Il fallait pourtant en finir. Bossuet et les deux prélats ses confrères se mirent d’accord sur un certain nombre d’articles qui réglaient toute la matière, et ils en firent un formulaire auquel Fénelon fut invité à souscrire. Il disputa long-temps, faisant des restrictions sur chaque article ; mais, pressé par les prélats, il céda, soit triomphe de la vérité chrétienne, soit l’effet d’un changement de fortune qui l’avait rendu ou indifférent ou plus facile sur des choses de pure spéculation. Ce fut en effet dans l’intervalle, entre la rédaction et la signature de ce formulaire, que Louis XIV appela Fénelon à l’archevêché de Cambrai. Entre sa nomination et sa consécration, cette facilité persista. Bossuet, qui devait être son consécrateur, raconte dans la Relation que, deux jours avant la cérémonie, le nouvel archevêque, à genoux, baisant la main qui devait le sacrer, la prenait à témoin qu’il n’aurait jamais d’autre doctrine que celle de son consécrateur.
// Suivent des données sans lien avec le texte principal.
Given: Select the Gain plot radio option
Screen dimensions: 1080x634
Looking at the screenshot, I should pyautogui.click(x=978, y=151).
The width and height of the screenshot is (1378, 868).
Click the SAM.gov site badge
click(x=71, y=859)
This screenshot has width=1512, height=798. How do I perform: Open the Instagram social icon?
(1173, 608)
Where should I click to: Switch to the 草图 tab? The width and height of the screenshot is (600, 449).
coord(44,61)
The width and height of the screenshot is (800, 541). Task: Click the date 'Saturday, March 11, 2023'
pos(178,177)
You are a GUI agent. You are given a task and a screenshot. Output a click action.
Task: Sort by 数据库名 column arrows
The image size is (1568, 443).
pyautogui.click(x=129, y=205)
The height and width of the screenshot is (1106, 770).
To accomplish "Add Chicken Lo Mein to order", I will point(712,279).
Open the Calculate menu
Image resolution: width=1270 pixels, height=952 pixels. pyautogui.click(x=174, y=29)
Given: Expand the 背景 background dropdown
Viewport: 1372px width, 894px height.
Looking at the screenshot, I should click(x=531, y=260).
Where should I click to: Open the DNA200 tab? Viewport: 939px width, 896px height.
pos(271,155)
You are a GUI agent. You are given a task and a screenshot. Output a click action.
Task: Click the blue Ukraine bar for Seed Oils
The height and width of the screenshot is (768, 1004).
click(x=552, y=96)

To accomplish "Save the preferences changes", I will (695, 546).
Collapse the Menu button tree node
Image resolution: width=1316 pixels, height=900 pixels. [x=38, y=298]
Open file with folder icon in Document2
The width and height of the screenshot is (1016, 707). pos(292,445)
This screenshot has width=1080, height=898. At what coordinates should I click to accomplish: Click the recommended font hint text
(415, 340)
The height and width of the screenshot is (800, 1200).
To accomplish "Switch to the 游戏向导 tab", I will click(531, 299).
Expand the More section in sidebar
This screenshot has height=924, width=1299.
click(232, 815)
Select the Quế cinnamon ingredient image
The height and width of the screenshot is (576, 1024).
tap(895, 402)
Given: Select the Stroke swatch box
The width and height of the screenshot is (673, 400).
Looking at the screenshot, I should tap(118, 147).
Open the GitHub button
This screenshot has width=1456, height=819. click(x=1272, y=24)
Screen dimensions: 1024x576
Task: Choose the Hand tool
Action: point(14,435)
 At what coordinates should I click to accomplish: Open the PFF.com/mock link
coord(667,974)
Fénelon a nié ce fait ; mais son démenti ne peut prévaloir contre Bossuet donnant pour vrai ce qui était si vraisemblable.

Devenu archevêque, Fénelon changea de conduite. Bossuet avait expliqué dans un livre les articles du formulaire[1]. C’était le détail authentique et le résumé de tout ce qui avait été dit dans les conférences d’où ce formulaire était sorti. Ce livre avait été écrit de concert avec les deux prélats, lesquels y donnèrent l’approbation ecclésiastique.

  1. Instructions sur les états d’oraison.